Dat geldt vooral voor de poëzie uit de negentiende eeuw - voordien is de spoeling dun -, maar de negentiende eeuw duurt lang, in elk geval in de Afrikaanse poëzie. Anekdotische poëzie: degelijke gedichten die een verhaaltje vertellen, soms met een moraal, vaak een beetje patroniserend en schalks. Melt J. Brink (1842-1925) over 'Die bruiloft van Miss Aap', waarin het hele dierenrijk wordt opgetrommeld en de verhalende strofen worden afgewisseld met een koor. 'Kom laat ons saam dan singe/ En blij wees in die gees', en ja, dat gaat op 'fees' rijmen, vroeger of later, dat voel je zo wel aankomen - net zoals het verhaaltje in hilariteit afloopt.

Hij schrijft een gedicht over een man die te veel drinkt en over de 'Numodiese Vroutjies' - waarbij het eerste woord, 'numodies' weer zo'n verraderlijke verschrijving is. Even denk je met een onbekende stam van doen te hebben - je hebt per slot ook Nubiërs -, totdat je het hardop zegt: 'nieuwmodisch', aha, 't gaat over de eerste feministen. Maar hoe charmant dat er allemaal ook uitziet, interessante of gewoon goeie poëzie wil het maar niet worden. In ons vermaak schuilt, zo valt te vrezen, ook iets superieurs, ongeveer zoals we ook op sommige Vlaamse uitdrukkingen reageren.

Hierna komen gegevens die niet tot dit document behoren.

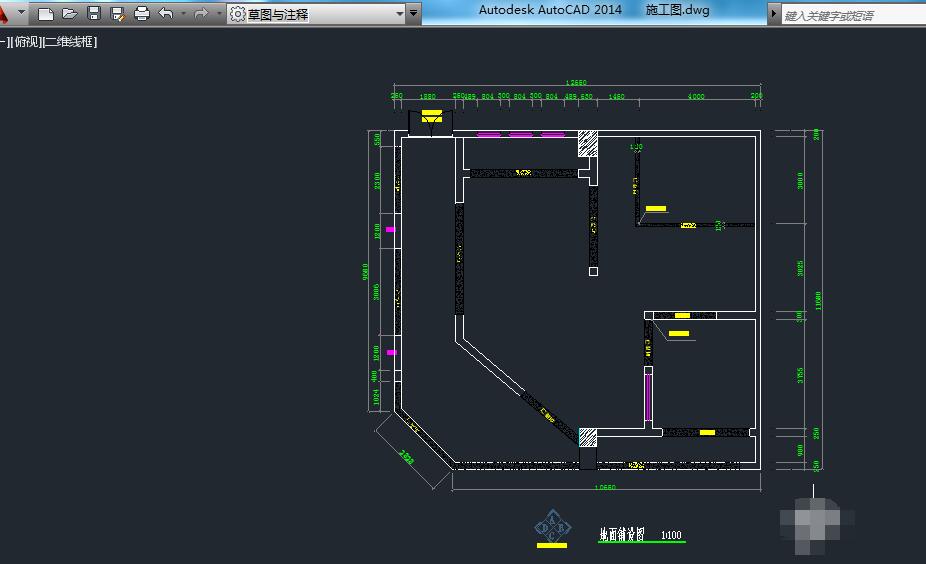Open the [俯视] view controls menu
Viewport: 926px width, 564px height.
click(x=25, y=42)
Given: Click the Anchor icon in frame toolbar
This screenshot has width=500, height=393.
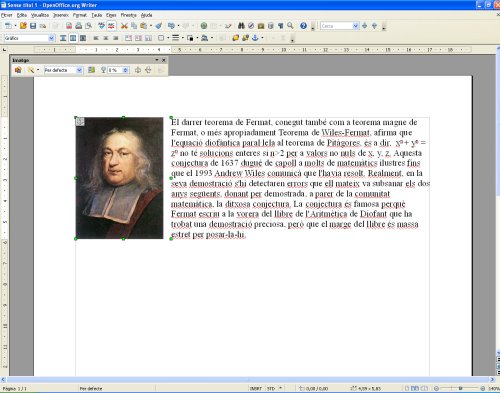Looking at the screenshot, I should (255, 38).
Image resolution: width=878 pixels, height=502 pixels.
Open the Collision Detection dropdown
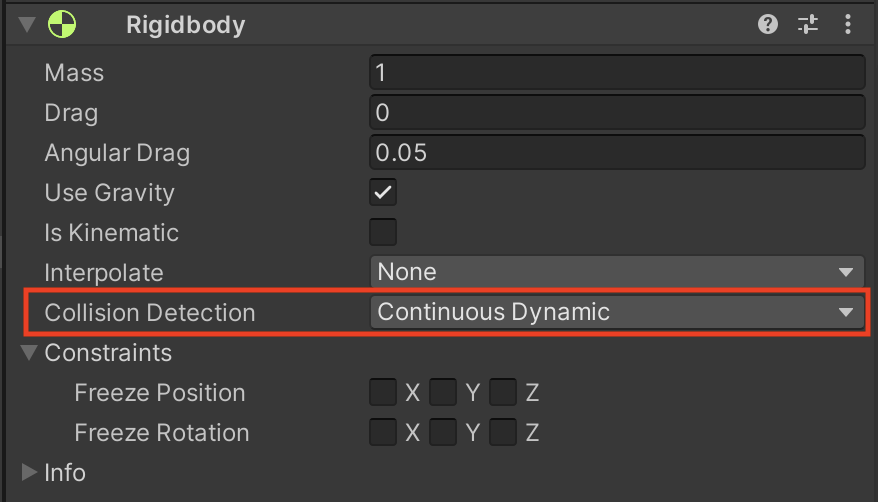616,312
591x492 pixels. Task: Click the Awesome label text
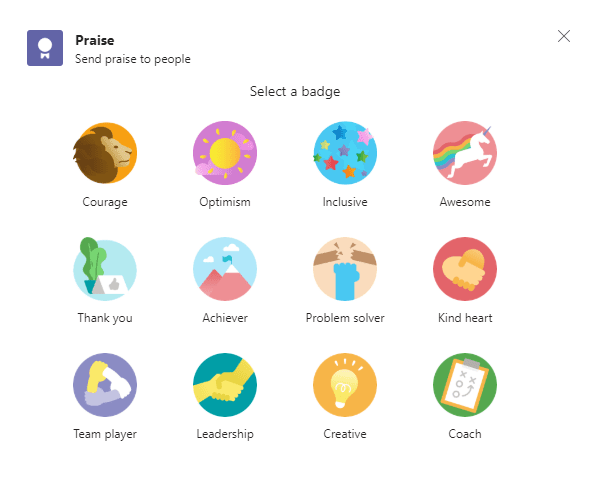[x=465, y=202]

In de afdeling huis-, tuin- en keukenrijm wordt het niveau van het kinderliedje maar zelden ontstegen. De dichteres Tante Kota - alleen die naam al - schrijft een variant op een bekend Nederlands kinderrijmpje: 'Duimpie het een os gekoch/ Vingerling het dit thuis gebroch/ Langerman het dit afgeslach', en de rest herinnert iedereen zich nog wel. Van geen belang, dat staat wel vast. 'Gorrelpijpie!/ Kennewippie!/ Mondje fluitje!/ Neusepijpje!' is het begin van het tweede gedicht van Tante Kota dat is opgenomen. Tja.

Van beide subgenres is vrij veel aanwezig, zoveel zelfs dat je werkelijk moet speuren naar poëzie die meer is dan curieus - onder het verteren van vaak heel beroerde poëzie, tamelijk amateuristische varianten op de negentiende-eeuwse dominees- en onderwijzers-poëzie die we uit ons eigen cultuur kennen. Natuurlijk, daar zitten ook verrassingen tussen - zoals het inmiddels al met veel bijval onthaalde 'De lof der stront', uit 1882, van J.E. de Jong. 'O stront! veredel mijn gedachten,/ Verfijn mijn geest en mijn verstand;/ O stront! verdubbel mijne krachten,/ Sterk mijn gemoed, bestuur mijn hand.' Het lijkt mij evenzeer een blasfemisch bedoeld gedicht als een ode aan de coprofagie.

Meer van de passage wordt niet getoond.